Машина остановилась у светофора – на другой стороне перекрестка стояла бензозаправка «Пьюар Ойл» с большой синей вывеской.
Бет откашлялась.
– Мне надо в туалет.
– Мы через десять минут уже приедем, – сказал мистер Ганц.
Она решительно помотала головой:
– Я не дотерплю.
Мистер Ганц пожал плечами и, когда загорелся зеленый свет, свернул к бензозаправке. Бет шмыгнула за дверь с табличкой «Ж» и заперлась. Помещение было грязное, с темными разводами на белом кафеле и расколотой раковиной. Открыв кран с холодной водой, Бет закинула в рот пилюли, набрала в горсть воды, хлебнула и проглотила. Почти сразу стало легче.
Классная комната оказалась просторной, с тремя черными досками на дальней стене. На той доске, что висела в центре, белым мелом было написано: «ДОБРО ПОЖАЛОВАТЬ, БЕТ ХАРМОН!» – большими буквами. Над доской висели цветные фотографии президента Эйзенхауэра и вице-президента Никсона. Почти все парты из класса вынесли и поставили рядком в коридоре вдоль стены; оставшиеся сдвинули в дальний конец помещения. В центре стояли буквой «U» раскладные столы, на каждом уместилось по четыре картонные шахматные доски с зелеными и бежевыми квадратами и пластмассовыми фигурами. Железные стулья разместились внутри буквы «U» напротив черных фигур, при этом на стороне белых ни одного стула не было.
С остановки на бензозаправке прошло уже минут двадцать, нервная дрожь отпустила, но глаза все еще щипало, а суставы болели. Бет была в белой блузке с красными буквами «Метуэн», вышитыми на кармане, и в темно-синей плиссированной юбке.
Когда они втроем вошли, в классе никого не было – мистер Ганц отпер дверь ключом, который до этого лежал у него в кармане. Через минуту зазвенел школьный звонок – коридор наполнился топотом и голосами, в класс начали заглядывать ученики, в основном мальчишки.
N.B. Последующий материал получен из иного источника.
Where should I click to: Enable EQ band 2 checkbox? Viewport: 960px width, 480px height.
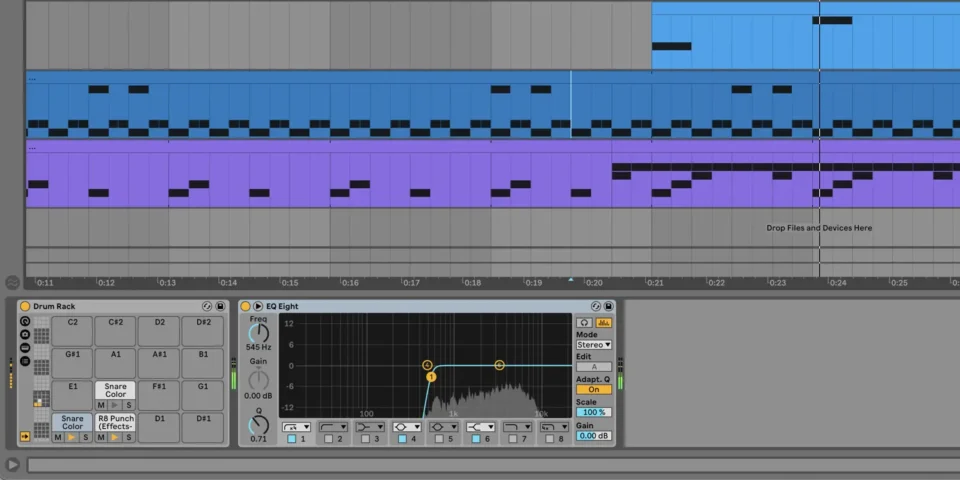pos(328,439)
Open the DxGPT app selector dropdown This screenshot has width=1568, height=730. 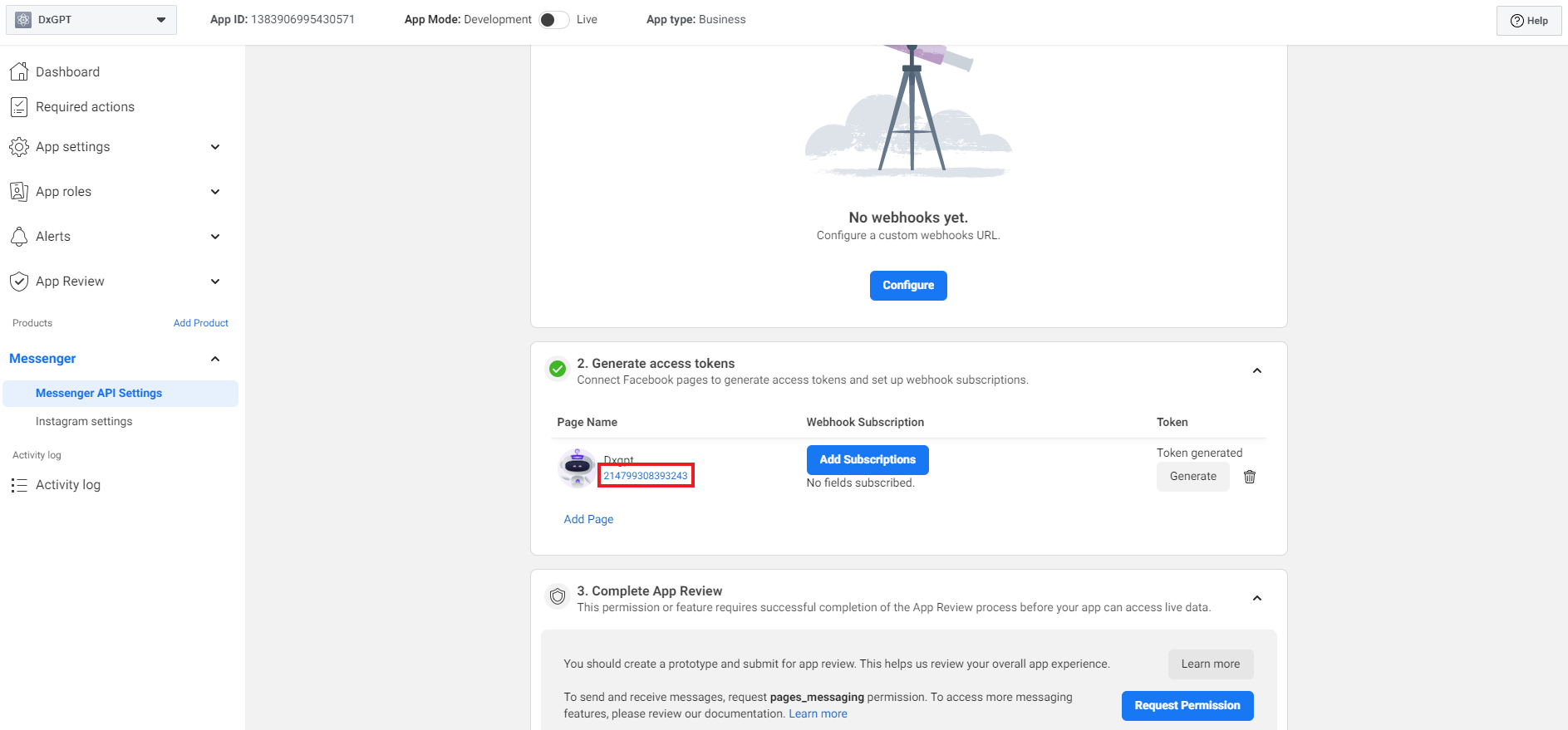tap(91, 20)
Очень большие мальчишки, почти как мужчины, – это была старшая школа. Они ходили засунув руки в карманы и оттого сутулились. Бет на секунду растерялась, не зная, куда ей сесть, но потом сообразила, что не сможет сидеть, если будет играть со всеми сразу – ей придется расхаживать от доски к доске, чтобы сделать очередной ход.